Кроме И. И. Скворцова-Степанова, в редакцию «Известий» включены были также большевики В. С. Попов-Дубовский (брат писателя А. С. Серафимовича), его жена М. М. Попова (Костеловская) и Кац (Светлов), ставший впоследствии лидером группы эсеров-максималистов. Кац неплохо владел технической частью выпуска газеты, а Попова стала отвечать за «связь редакции с внешним миром» (так называли в шутку ее обязанности члены редакции), прежде всего с Московским Советом. Пожалуй, наибольшая ответственность состояла в том, что в первые дни работы после Февральской революции редакция сама определяла желательные темы статей. Вся техническая часть по вычитке материалов также легла на плечи Ивана Ивановича и его коллег.
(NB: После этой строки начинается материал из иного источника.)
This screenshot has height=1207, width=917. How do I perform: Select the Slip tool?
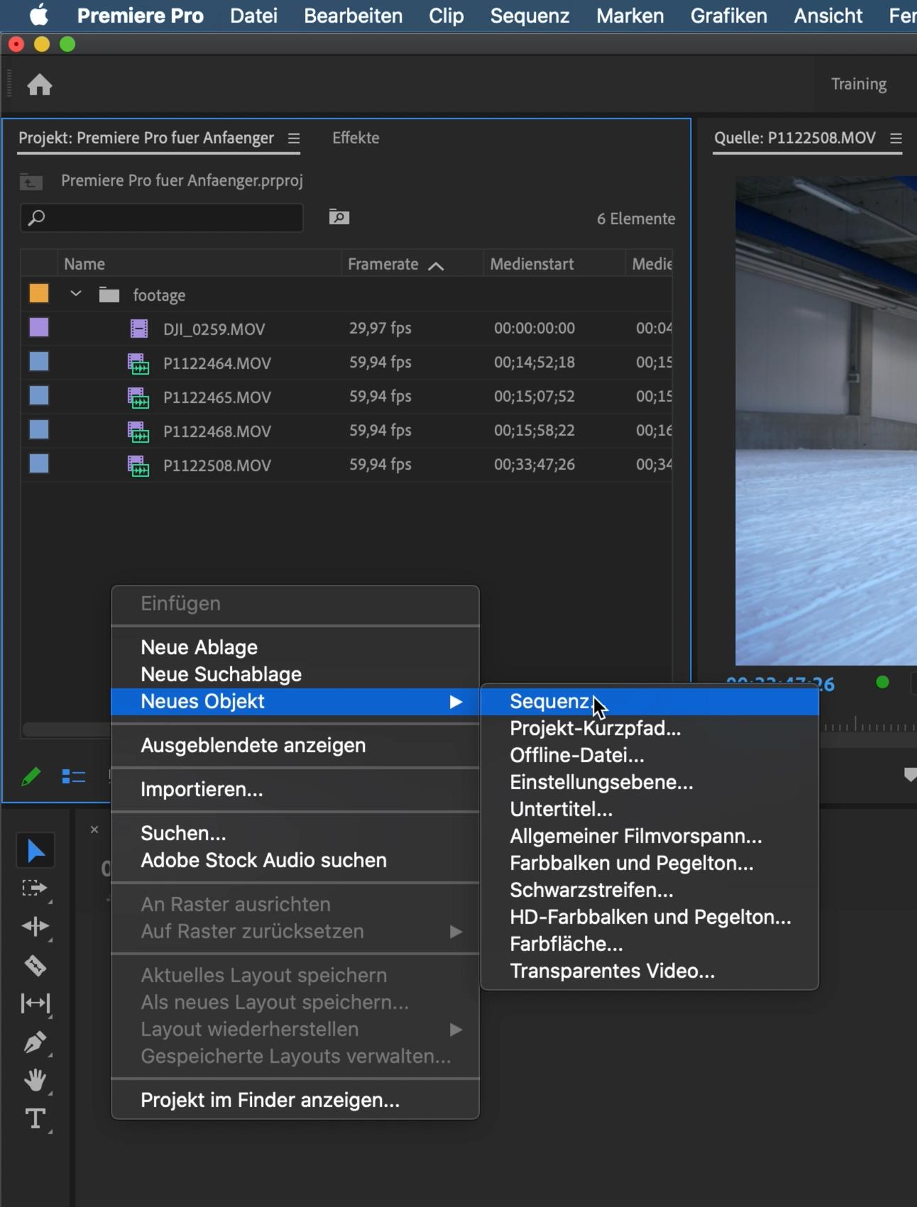click(x=35, y=1003)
Правда, в редакцию заходили студенты и предлагали свою помощь, но трудоемкая работа, требовавшая большого терпения, усидчивости, быстро охлаждала их пыл, уже через два-три часа, как вспоминал об этом Скворцов-Степанов, вкусив тайны корректорского искусства, «молодой человек начинал скучать», а затем под разными предлогами отлучался и больше не возвращался. «Это были молодые люди, главным образом студенты из обеспеченных семей и интеллигенты, так быстро и в таком неисчислимом количестве нахлынувшие на революцию, но потом столь же быстро отхлынувшие от нее».
Рост масштабов революции усложнял, конечно, характер взаимоотношений втянутых в нее неоднородных социальных сил. Массы революционного народа, участники митингов, демонстраций, собраний, забастовок, упоенные сравнительно легкой и в большинстве случаев «бескровной» победой, туманно представляли себе новое устройство общества, слабо разбирались в позициях различных партий. Нередко и рабочие организации, коллективы, группы, не говоря уже о солдатских и полупролетарских слоях населения, громко заявляли о своей революционности. В результате возникло немало разнообразных комитетов разнородного классового и партийного состава.
В Москве, как и в Петрограде, соглашательство меньшевиков и эсеров привело к двоевластию. Не встречая серьезного сопротивления со стороны масс, московская буржуазия захватывала ключевые позиции управления городом.
2 марта, в восемь утра, вышел первый номер «Известий Московского Совета», в создание которого Иван Иванович Скворцов-Степанов вложил много сил. Газета быстро разошлась, и уже на следующий день в редакцию стали приходить рабочие, солдаты, предлагая свои заметки, сообщая последние новости. В городе было еще неспокойно. Взволнованные наборщики рассказали Ивану Ивановичу, что с крыши большого дома у Никитских ворот стреляют спрятавшиеся там городовые. Выстрелы доносились до редакции и с Тверской улицы, где было ранено несколько человек.
В негодовании Скворцов-Степанов садится и пишет статью «А Романовы еще топорщатся? Пора объявить их окончательно низложенными!». В это время в редакцию зашел товарищ председателя Моссовета меньшевик И. И. Егоров и после ознакомления с содержанием памфлета Ивана Ивановича заявил, что «печатанье надо отложить», ибо (Егоров долго подбирает аргумент, что-то мычит невнятное)… ибо статья «идет дальше решений Московского Совета». Иван Иванович пытался доказать абсурдность таких утверждений, потом сел за телефон, но связаться с Моссоветом так и не смог. Пришлось статью отложить.
В таком весьма неопределенном положении было выпущено пять номеров «Известий». По решению МК РСДРП большевиков из редакции вышли В. С. Попов и М. М. Костеловская. Однако Скворцову-Степанову по-прежнему поручалось руководить газетой (с этим после ряда проволочек вынужден был согласиться и исполком Моссовета — слишком популярен был он в рабочей среде и в журналистских кругах).
Поскольку «Известия Московского Совета рабочих депутатов» считались межфракционной газетой, в ее редакции появились два представителя от соглашательских партий, за которыми пока было большинство в Совете, то есть меньшевиков и эсеров. Меньшевики сначала направили в редакцию Д. А. Кипена, но потом заменили его Б. С. Кибриком. От эсеров первое время представителем значился Рокотов, затем М. Я. Гендельман. Оба вскоре перестали появляться в редакции. Лишь несколько недель спустя эсеры направили в редакцию Л. М. Арманд, отличавшуюся заметной аполитичностью. Она регулярно посещала заседания редколлегии, заявляла о своем «неодобрении общего курса газеты», но, по существу, интересовалась только положением с народными домами и писала заметки о вреде ханжи (так в ту пору называли суррогат алкогольного напитка) и политуры… «в столь острый политический момент в России».